_To do_.
Lay out the lines from the one containing "Given: Clear the Path field with X icon" up to and including the one containing "Action: pos(173,70)" as a Markdown table with the columns No. and Text. Number each line in sequence and leave out blank lines.

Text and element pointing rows
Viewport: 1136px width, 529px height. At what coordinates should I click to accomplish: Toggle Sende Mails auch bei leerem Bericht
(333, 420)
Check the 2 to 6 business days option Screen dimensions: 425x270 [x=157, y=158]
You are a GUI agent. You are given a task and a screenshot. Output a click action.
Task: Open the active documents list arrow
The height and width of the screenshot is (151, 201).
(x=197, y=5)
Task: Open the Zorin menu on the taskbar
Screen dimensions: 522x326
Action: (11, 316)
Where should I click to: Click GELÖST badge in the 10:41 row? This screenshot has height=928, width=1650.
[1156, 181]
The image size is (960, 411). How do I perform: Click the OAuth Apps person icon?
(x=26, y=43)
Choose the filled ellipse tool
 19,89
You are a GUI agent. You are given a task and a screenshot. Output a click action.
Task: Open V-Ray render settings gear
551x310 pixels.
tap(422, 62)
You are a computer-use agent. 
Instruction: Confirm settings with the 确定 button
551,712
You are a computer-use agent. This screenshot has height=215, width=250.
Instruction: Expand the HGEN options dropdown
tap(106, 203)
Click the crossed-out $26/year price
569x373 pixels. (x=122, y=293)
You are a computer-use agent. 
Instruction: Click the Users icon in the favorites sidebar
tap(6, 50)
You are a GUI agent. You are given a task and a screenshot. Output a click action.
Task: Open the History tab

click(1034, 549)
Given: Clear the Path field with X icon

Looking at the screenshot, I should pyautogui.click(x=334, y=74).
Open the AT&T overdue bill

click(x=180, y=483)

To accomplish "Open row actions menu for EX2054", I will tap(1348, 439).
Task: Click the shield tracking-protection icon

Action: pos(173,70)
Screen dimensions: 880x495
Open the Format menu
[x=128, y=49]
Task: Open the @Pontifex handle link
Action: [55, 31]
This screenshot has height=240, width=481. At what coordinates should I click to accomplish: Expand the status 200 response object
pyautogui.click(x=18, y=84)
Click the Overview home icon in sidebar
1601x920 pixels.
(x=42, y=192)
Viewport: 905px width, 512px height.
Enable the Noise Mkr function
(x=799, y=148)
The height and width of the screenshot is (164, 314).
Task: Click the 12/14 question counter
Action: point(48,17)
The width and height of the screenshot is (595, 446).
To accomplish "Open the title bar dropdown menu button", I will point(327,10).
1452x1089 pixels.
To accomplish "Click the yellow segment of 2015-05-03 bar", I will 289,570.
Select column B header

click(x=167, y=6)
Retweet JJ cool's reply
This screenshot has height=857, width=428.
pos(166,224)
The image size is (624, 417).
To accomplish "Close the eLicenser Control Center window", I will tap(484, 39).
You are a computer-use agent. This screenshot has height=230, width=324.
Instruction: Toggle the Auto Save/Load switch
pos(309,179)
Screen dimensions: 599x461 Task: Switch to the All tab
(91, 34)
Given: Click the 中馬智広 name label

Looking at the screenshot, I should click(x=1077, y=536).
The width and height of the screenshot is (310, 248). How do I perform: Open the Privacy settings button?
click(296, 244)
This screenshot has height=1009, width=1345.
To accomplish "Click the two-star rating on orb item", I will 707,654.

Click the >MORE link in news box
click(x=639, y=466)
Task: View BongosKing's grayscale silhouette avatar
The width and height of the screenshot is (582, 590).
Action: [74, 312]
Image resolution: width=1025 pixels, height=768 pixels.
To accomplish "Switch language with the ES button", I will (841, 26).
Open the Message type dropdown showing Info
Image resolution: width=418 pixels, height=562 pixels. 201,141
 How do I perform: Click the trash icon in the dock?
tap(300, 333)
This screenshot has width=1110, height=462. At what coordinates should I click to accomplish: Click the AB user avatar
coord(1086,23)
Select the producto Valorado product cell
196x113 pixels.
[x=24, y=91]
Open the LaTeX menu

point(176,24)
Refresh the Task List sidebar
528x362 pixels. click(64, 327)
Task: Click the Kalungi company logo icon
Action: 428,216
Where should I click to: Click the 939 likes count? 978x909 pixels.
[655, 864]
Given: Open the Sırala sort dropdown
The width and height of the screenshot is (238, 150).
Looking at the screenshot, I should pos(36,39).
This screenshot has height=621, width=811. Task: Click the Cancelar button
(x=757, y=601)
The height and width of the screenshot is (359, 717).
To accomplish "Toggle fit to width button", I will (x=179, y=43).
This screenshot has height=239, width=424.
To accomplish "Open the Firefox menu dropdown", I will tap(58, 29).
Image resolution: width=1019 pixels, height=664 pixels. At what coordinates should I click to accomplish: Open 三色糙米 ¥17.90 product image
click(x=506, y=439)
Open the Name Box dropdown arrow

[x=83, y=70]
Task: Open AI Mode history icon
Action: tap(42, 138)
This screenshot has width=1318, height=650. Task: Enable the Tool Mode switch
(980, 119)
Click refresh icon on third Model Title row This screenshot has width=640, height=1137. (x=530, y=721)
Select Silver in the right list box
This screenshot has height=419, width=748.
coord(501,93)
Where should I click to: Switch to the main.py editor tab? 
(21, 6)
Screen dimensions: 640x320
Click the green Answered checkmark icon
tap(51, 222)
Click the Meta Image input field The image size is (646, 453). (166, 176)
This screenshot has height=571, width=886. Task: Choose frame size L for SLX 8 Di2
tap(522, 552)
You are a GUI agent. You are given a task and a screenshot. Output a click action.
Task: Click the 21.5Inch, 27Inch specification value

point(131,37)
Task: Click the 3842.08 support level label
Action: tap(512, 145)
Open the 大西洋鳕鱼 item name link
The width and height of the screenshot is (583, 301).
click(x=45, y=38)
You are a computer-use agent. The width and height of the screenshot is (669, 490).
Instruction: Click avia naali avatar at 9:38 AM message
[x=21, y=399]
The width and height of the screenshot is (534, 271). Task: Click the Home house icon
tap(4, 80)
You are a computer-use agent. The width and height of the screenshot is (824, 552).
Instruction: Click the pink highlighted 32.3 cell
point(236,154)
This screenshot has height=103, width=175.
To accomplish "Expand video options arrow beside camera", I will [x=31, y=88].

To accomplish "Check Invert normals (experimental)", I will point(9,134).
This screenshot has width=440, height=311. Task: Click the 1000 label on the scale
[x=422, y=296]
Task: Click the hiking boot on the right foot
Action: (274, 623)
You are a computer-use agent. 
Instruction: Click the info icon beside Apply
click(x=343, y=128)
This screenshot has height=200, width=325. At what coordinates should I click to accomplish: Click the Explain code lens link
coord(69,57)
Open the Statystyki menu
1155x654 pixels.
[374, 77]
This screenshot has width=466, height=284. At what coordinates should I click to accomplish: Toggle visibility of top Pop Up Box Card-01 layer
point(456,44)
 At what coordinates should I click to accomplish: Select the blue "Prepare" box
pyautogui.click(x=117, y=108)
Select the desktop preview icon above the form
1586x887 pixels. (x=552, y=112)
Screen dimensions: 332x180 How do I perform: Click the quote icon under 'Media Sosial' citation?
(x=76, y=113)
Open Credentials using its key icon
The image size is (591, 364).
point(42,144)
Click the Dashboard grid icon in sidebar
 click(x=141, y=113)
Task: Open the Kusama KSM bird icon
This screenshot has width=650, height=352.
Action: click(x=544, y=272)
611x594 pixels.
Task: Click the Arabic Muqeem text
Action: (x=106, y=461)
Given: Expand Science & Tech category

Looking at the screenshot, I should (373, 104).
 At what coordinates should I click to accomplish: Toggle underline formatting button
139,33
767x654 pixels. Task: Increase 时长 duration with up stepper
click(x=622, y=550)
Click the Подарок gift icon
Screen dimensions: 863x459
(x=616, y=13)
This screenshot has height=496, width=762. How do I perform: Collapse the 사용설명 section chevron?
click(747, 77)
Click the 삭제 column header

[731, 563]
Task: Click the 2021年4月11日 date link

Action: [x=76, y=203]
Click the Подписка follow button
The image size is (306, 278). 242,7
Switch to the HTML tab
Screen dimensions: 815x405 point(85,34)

_Output for this task_.
| No. | Text |
|---|---|
| 1 | Given: Clear the Path field with X icon |
| 2 | Looking at the screenshot, I should pyautogui.click(x=334, y=74). |
| 3 | Open the AT&T overdue bill |
| 4 | click(x=180, y=483) |
| 5 | To accomplish "Open row actions menu for EX2054", I will tap(1348, 439). |
| 6 | Task: Click the shield tracking-protection icon |
| 7 | Action: pos(173,70) |